> [Work instructions]: Nothing but the lines from the one with "This screenshot has width=382, height=192." through the last line of the entries below should appear in the copy, please, and no pictures.

> [Working data]:

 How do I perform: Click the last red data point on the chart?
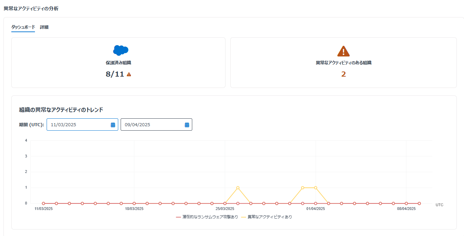[x=419, y=204]
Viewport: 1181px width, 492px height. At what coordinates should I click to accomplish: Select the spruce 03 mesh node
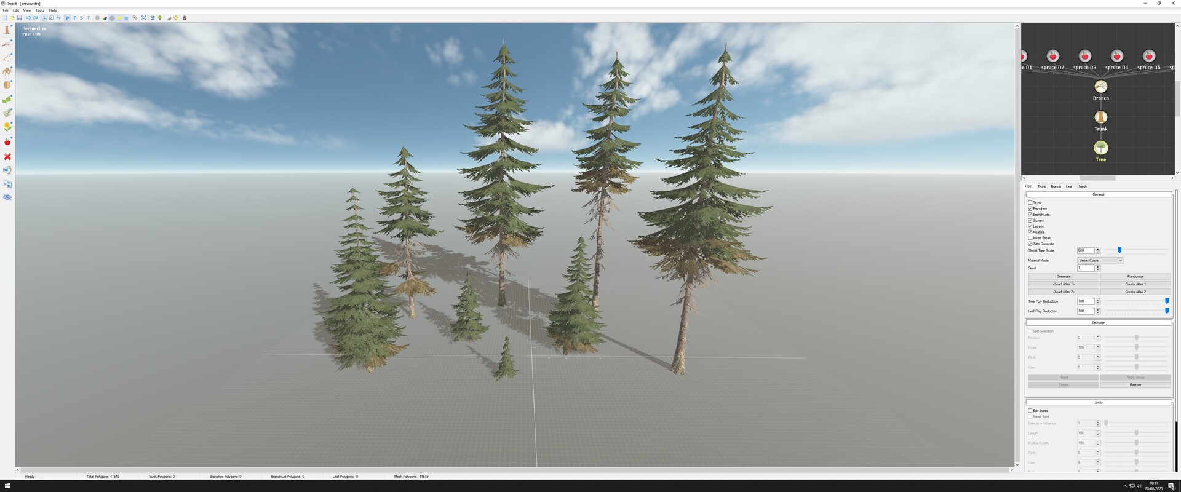pyautogui.click(x=1084, y=57)
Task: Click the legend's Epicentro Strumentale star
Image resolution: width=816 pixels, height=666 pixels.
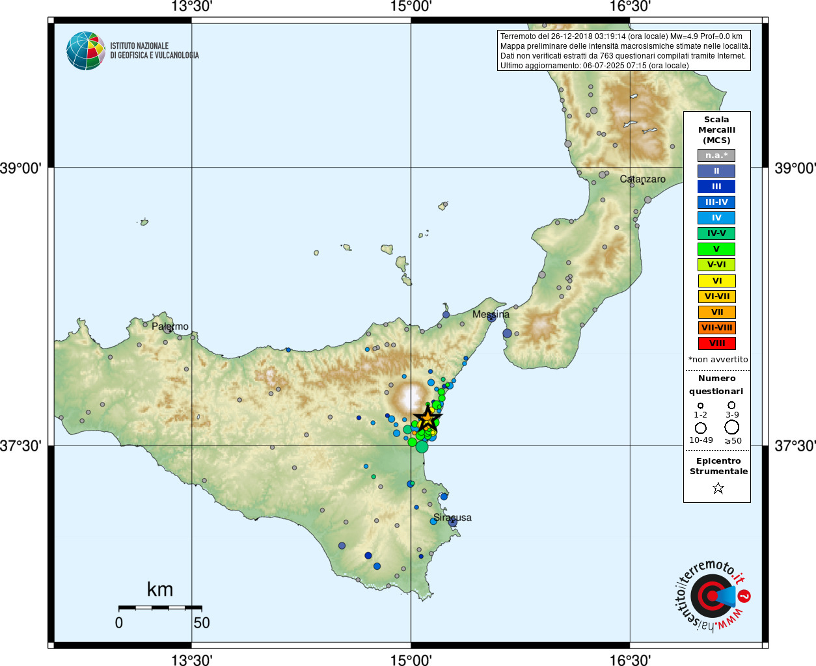Action: point(718,488)
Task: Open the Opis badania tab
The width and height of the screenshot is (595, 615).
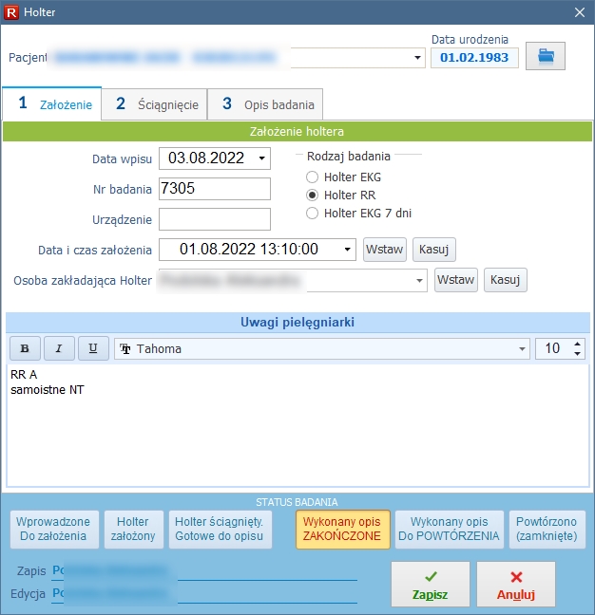Action: pos(267,104)
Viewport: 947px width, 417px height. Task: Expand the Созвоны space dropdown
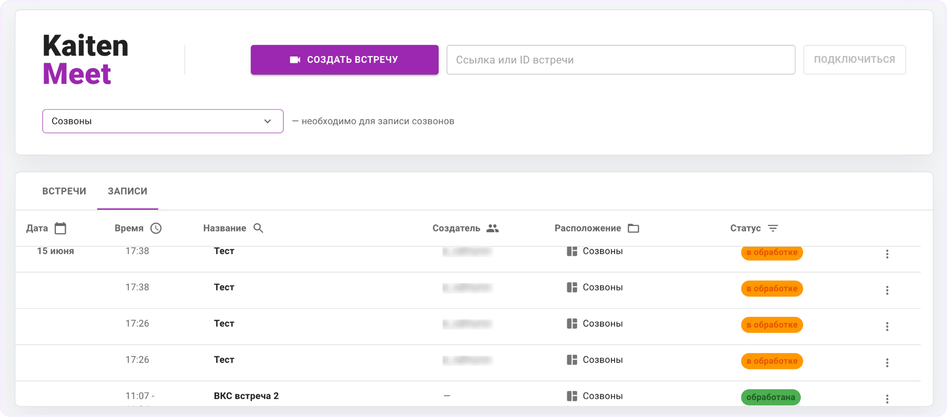point(163,121)
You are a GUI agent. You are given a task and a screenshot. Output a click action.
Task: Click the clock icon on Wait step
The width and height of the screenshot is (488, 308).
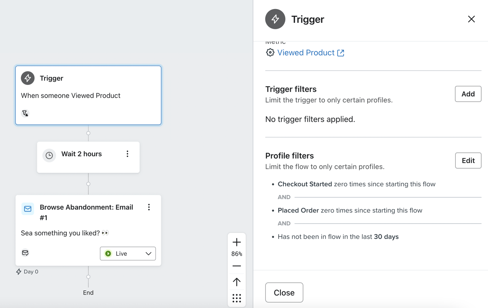click(49, 156)
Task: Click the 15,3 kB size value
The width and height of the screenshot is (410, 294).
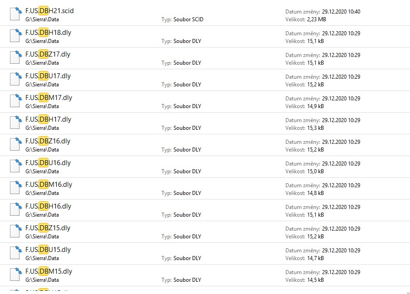Action: (x=316, y=128)
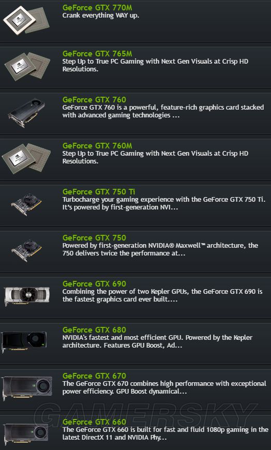Select the GeForce GTX 750 Ti card image
Screen dimensions: 271x450
click(x=26, y=204)
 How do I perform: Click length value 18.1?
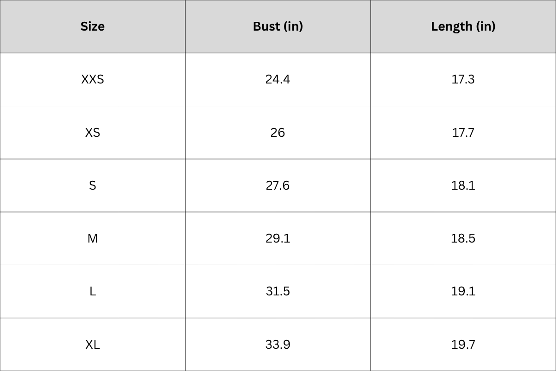[x=463, y=186]
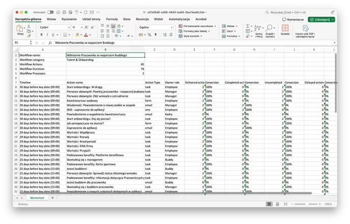Image resolution: width=350 pixels, height=224 pixels.
Task: Toggle bold formatting
Action: pos(41,35)
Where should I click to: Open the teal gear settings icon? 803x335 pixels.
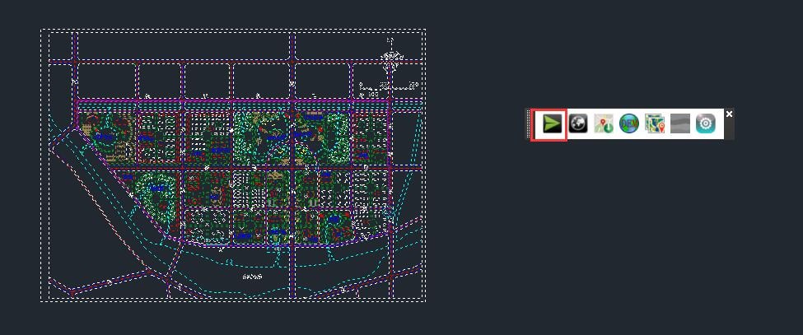click(x=706, y=123)
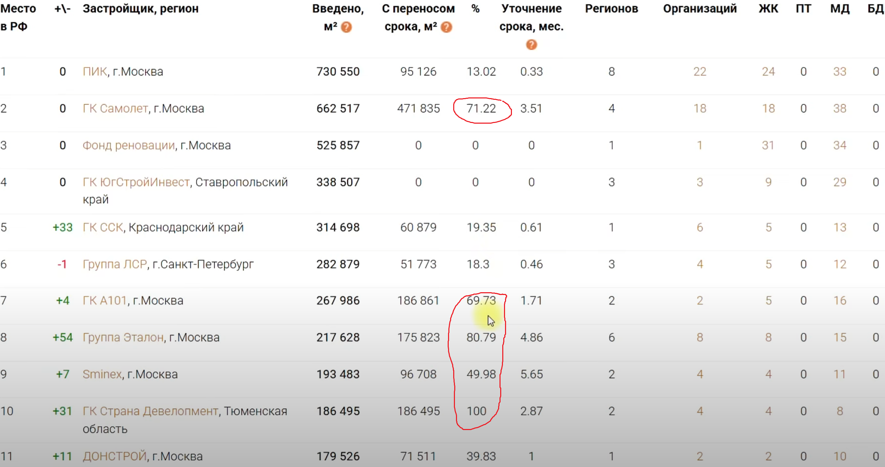Click the Организаций column header
This screenshot has height=467, width=885.
700,9
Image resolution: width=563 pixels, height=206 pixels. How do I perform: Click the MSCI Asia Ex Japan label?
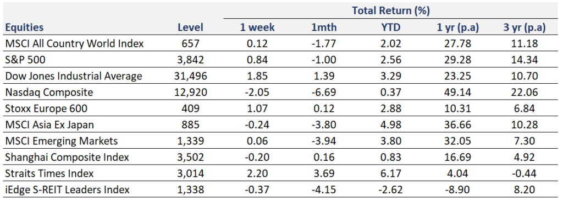[x=49, y=124]
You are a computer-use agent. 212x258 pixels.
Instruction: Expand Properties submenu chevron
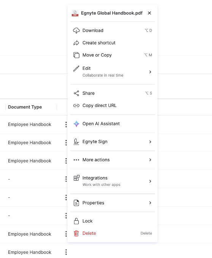click(x=150, y=203)
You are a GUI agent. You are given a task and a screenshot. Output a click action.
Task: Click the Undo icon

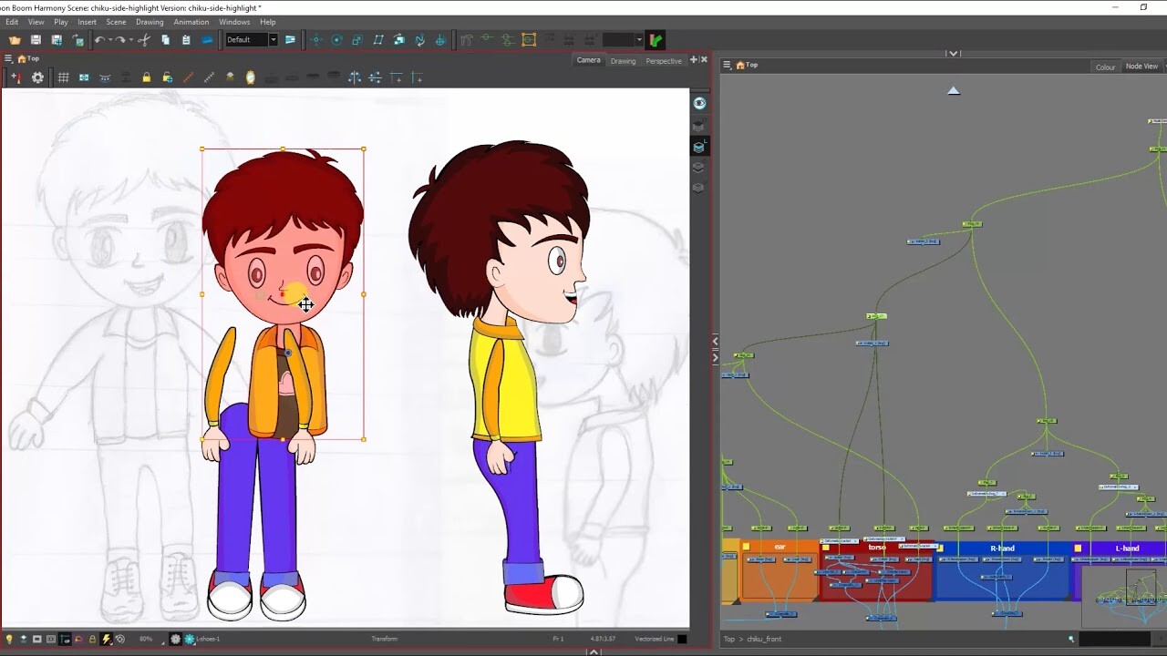pos(100,39)
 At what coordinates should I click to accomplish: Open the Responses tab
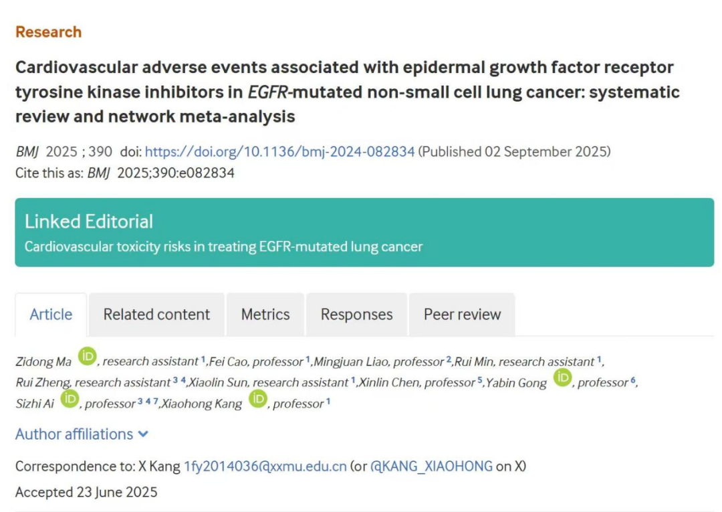pos(356,315)
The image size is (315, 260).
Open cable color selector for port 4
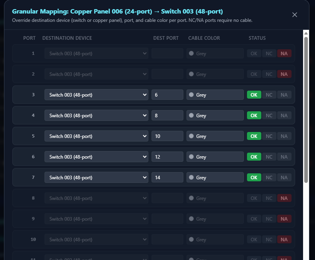tap(215, 115)
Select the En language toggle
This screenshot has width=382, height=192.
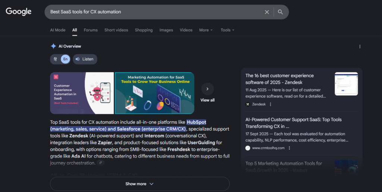coord(65,59)
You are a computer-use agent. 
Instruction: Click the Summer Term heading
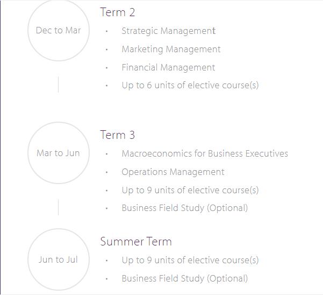coord(135,242)
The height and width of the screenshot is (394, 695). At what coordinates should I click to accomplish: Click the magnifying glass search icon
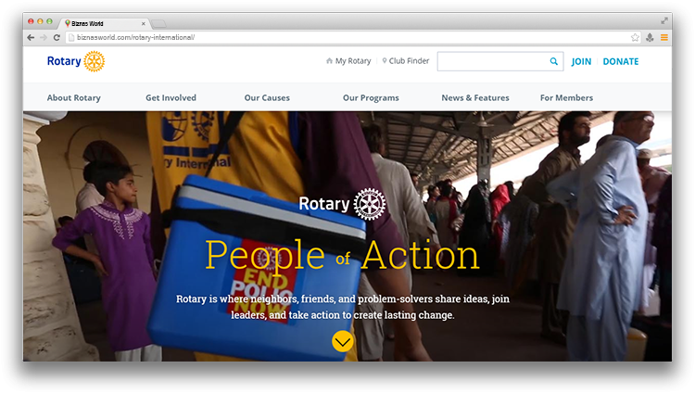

> [Answer area]:
This screenshot has width=382, height=192.
coord(65,59)
You are a computer-use agent. 
Instruction: Click the Summer Term heading
coord(135,242)
The height and width of the screenshot is (394, 695). At what coordinates should I click to accomplish: Click the magnifying glass search icon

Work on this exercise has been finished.